- Relator(a)
- Claudio Mascarenhas Brandao
- Órgão julgador
- Subseção I Especializada em Dissídios Individuais
- Data do julgamento
- 27/08/2020
- Data de publicação
- 04/09/2020
TST – Agravo Interno em Embargos em Embargos de Declaração em Recurso de Revista 0000175-54.2014.5.21.0014, Rel. Claudio Mascarenhas Brandao, Subseção I Especializada em Dissídios Individuais, j. 27/08/2020, p. 04/09/2020
EMENTA: AGRAVO INTERNO EM EMBARGOS EM EMBARGOS DE DECLARAÇÃO EM RECURSO DE REVISTA. INTERPOSIÇÃO NA VIGÊNCIA DA LEI Nº 13.467/2017. ADMINISTRAÇÃO PÚBLICA. RESPONSABILIDADE SUBSIDIÁRIA. CONTRATO DE PRESTAÇÃO DE SERVIÇOS. LICITAÇÃO. DECISÃO PROFERIDA PELO SUPREMO TRIBUNAL FEDERAL NO RE Nº 760.931. TEMA 246 DE REPERCUSSÃO GERAL. SÚMULA Nº 331 DO TST. ARESTOS INESPECÍFICOS. SÚMULA Nº 296, I, DO TST . Na forma do item I da Súmula nº 296 do TST, a divergência jurisprudencial ensejadora da admissibilidade, do processamento e do conhecimento do recurso há de ser específica, revelando a existência de teses diversas na interpretação de um mesmo dispositivo legal, embora idênticos os fatos que as ensejaram.
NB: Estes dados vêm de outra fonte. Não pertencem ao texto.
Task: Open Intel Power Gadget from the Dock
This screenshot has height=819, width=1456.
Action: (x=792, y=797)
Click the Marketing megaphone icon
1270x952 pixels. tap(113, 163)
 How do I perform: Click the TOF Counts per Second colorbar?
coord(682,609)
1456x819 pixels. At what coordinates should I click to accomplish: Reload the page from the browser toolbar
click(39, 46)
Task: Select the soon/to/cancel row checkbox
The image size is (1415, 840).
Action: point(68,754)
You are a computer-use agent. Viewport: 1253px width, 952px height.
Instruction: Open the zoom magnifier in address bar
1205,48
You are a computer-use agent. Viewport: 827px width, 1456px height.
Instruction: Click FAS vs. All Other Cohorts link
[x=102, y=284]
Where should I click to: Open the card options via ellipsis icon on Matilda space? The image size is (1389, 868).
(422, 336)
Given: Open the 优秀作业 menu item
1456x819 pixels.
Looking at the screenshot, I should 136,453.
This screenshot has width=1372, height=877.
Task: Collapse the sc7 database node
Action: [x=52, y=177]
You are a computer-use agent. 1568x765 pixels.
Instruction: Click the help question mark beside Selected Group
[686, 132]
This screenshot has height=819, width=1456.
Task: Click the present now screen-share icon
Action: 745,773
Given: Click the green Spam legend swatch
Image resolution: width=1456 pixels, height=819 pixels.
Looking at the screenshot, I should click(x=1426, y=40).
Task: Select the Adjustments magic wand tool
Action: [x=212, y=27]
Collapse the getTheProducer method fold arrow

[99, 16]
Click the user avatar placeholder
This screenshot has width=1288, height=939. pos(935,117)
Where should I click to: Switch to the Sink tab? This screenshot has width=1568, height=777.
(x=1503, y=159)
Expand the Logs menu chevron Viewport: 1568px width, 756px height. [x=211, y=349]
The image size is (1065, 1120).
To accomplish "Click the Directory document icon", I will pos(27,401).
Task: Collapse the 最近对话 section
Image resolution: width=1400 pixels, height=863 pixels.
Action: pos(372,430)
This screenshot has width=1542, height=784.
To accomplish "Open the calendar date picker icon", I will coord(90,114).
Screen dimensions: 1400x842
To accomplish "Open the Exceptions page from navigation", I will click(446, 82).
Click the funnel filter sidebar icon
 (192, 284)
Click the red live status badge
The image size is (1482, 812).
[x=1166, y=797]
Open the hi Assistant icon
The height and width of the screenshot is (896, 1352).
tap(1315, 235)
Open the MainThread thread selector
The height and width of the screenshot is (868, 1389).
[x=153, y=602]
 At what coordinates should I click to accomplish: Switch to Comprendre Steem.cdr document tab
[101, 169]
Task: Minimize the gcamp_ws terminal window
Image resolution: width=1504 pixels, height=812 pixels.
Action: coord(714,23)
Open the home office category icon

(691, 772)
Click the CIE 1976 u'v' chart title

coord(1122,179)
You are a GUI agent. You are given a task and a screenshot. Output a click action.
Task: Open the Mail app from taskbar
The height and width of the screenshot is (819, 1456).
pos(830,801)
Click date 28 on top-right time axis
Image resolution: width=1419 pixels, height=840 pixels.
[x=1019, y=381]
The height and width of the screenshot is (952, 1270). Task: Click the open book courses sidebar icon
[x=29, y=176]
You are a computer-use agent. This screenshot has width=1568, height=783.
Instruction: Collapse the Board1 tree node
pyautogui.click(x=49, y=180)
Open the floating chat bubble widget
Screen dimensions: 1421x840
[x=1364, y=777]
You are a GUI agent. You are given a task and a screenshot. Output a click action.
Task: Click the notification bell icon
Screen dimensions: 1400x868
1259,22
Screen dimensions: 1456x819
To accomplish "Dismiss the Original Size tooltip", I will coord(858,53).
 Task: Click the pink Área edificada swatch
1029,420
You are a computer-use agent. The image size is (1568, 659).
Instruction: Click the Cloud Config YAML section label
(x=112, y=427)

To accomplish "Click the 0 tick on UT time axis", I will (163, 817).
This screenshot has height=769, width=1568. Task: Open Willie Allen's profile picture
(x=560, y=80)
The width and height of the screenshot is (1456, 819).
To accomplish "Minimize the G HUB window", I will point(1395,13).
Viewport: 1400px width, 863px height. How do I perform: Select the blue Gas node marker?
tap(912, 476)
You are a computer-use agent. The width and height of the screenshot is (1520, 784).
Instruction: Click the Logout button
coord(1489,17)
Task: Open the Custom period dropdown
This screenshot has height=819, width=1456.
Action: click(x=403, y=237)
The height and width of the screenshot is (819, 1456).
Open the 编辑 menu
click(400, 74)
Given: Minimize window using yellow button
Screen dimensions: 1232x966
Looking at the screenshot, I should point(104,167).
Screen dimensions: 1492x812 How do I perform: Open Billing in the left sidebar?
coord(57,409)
In casu , a Egrégia Turma, conquanto tenha adotado tese no sentido de ser do trabalhador o ônus de provar o descumprimento, pelo ente público tomador, do dever legal de fiscalização do contrato de prestação de serviços, não conheceu do recurso de revista da terceira ré e manteve a sua condenação subsidiária pelos créditos deferidos na demanda , ao fundamento central de que o quadro fático registrado pela Corte Regional demonstra que houve culpa in vigilando da entidade estatal quanto ao cumprimento das obrigações trabalhistas pela empresa prestadora de serviços terceirizados. Nesse contexto, os arestos colacionados carecem da necessária especificidade. Alguns julgados decidem a questão da responsabilidade subsidiária à luz das regras sobre ônus probatório, e, não obstante o encargo probatório tenha sido objeto de tese pela Egrégia Turma, a decisão teve por base o quadro fático-probatório dos autos. Outro aresto aborda a matéria à luz da necessidade de demonstração cabal do nexo de causalidade entre o dano ao empregado terceirizado e a conduta negligente do Poder Público no tocante à fiscalização da prestadora de serviços quanto ao cumprimento das obrigações trabalhistas, aspecto nem sequer analisado pela Egrégia Turma. Por fim, há julgado que trata de hipótese na qual não está consignada a existência de conduta culposa por parte da Administração Pública, situação fática diversa da ora em exame . Assim, mantém-se a denegação de seguimento aos embargos por fundamento diverso. Agravo interno conhecido e não provido . (Tribunal Superior do Trabalho (Subseção I Especializada em Dissídios Individuais). Acórdão: 0000175-54.2014.5.21.0014. Relator(a): CLAUDIO MASCARENHAS BRANDAO. Data de julgamento: 27/08/2020. Juntado aos autos em 04/09/2020.)